START Listed entries
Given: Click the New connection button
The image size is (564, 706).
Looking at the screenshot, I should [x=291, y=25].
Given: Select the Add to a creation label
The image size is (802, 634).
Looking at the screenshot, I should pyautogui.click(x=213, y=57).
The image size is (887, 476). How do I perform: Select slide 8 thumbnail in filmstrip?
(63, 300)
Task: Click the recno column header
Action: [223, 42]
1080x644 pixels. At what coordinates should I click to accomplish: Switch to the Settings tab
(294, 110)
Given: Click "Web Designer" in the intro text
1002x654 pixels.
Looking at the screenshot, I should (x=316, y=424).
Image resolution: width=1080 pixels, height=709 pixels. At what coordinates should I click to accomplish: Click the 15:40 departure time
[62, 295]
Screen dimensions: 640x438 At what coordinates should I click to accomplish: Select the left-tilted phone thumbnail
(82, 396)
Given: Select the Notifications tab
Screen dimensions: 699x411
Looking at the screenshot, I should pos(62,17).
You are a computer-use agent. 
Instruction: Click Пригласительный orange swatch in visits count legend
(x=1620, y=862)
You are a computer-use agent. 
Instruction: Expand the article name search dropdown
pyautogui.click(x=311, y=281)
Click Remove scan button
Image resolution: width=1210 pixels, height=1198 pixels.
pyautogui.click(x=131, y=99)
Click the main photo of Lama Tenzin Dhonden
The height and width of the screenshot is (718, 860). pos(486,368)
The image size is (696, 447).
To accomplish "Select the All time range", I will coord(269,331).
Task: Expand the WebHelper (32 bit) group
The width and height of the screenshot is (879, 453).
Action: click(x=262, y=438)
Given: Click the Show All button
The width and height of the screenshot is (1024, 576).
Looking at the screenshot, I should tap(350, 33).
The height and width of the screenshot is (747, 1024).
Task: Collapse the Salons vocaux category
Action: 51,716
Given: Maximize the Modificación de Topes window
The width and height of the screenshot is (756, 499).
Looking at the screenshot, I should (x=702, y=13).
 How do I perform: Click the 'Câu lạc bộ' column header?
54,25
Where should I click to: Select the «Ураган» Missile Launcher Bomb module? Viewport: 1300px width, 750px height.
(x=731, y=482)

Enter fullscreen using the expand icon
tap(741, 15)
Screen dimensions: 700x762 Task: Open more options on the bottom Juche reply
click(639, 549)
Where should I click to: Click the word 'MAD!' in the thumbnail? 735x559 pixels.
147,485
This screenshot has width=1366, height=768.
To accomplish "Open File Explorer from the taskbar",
END Listed entries
_To do_
Each line above that contains the word "Given" should be copied.

_Exercise answer_
Given: Click the New connection button
Given: Select the Add to a creation label
Given: Click "Web Designer" in the intro text
Given: Select the Notifications tab
Given: Click the Show All button
Given: Maximize the Modificación de Topes window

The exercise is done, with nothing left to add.